- Colclesser Bridge
- U.S. National Register of Historic Places
- Nearest city: Rushville, Nebraska
- Coordinates: 42°37′18″N 102°18′48″W﻿ / ﻿42.62167°N 102.31333°W
- Area: less than one acre
- Built: 1888
- Built by: King Iron Bridge & Manufacturing Co.; King, George E., Bridge Co.
- Architectural style: Baltimore through truss
- MPS: Highway Bridges in Nebraska MPS
- NRHP reference No.: 92000729
- Added to NRHP: June 29, 1992

= Colclesser Bridge =

The Colclesser Bridge, over the Niobrara River about 11 miles south of Rushville, Nebraska, is a bridge erected at its current location in 1933. Its span was one of four 248 foot spans in the Columbus Loup River Bridge, that was built in 1888, and that carried the Lincoln and Meridian Highways over the Loup River. It was replaced in 1933, and the span was stored apparently, Because flooding in August 1933 destroyed numerous bridges in Sheridan County, it was purchased and erected for cost of $6,211, less four panels so its current span is 166 feet.

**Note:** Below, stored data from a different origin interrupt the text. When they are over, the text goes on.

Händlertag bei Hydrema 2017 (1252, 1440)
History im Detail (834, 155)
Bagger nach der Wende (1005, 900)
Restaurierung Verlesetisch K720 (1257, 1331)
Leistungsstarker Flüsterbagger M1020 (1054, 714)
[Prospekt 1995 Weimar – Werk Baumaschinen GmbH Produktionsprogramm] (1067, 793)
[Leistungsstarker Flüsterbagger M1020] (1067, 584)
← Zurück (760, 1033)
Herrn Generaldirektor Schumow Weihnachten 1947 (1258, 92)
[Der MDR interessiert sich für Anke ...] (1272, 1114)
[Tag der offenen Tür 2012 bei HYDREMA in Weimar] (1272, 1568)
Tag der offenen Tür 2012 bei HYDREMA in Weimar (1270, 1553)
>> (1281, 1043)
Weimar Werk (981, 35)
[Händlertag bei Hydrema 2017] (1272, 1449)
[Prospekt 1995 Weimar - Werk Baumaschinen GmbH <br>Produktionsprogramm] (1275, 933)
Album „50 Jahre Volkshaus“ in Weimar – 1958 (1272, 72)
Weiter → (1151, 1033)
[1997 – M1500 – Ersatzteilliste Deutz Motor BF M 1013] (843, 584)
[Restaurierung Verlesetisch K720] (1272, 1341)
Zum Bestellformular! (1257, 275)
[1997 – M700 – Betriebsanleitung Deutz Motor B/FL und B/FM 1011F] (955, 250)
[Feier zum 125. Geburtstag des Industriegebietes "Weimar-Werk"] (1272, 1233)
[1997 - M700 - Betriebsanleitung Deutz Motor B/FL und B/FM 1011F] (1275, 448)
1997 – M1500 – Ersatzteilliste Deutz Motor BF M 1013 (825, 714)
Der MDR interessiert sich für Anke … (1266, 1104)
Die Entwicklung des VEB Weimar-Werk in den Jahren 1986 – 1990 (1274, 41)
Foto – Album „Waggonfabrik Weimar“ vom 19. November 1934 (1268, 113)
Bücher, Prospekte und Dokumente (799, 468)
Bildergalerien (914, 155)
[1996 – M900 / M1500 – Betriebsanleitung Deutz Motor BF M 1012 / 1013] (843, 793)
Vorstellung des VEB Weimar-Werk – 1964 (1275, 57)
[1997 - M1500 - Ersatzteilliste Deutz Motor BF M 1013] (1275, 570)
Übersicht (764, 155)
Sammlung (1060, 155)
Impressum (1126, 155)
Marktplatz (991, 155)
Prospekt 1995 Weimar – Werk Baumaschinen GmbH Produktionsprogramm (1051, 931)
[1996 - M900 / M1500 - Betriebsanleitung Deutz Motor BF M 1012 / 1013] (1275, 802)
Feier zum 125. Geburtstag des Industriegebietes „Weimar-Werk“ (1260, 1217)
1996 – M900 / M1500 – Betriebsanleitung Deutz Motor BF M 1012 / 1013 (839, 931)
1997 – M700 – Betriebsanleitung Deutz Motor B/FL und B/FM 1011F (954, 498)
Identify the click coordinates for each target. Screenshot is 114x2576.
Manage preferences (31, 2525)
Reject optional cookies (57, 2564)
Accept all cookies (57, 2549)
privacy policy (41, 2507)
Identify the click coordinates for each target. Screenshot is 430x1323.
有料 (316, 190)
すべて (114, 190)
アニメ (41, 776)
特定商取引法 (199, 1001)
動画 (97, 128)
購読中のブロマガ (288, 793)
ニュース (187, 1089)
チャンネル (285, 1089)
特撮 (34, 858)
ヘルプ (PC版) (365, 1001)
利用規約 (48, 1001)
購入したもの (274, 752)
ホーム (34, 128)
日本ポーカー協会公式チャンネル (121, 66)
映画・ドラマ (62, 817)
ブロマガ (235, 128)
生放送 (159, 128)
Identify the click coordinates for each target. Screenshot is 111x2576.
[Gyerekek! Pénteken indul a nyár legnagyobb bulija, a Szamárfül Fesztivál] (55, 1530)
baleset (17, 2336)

It is a Baltimore through truss bridge that was built originally by the King Iron Bridge & Manufacturing Co. and the George E. King Bridge Co., both of Cleveland, Ohio. It has also been known as Rath Bridge and as Niobrara River Bridge, and it has been designated NEHBS No. SH00-42. It was listed on the National Register of Historic Places in 1992.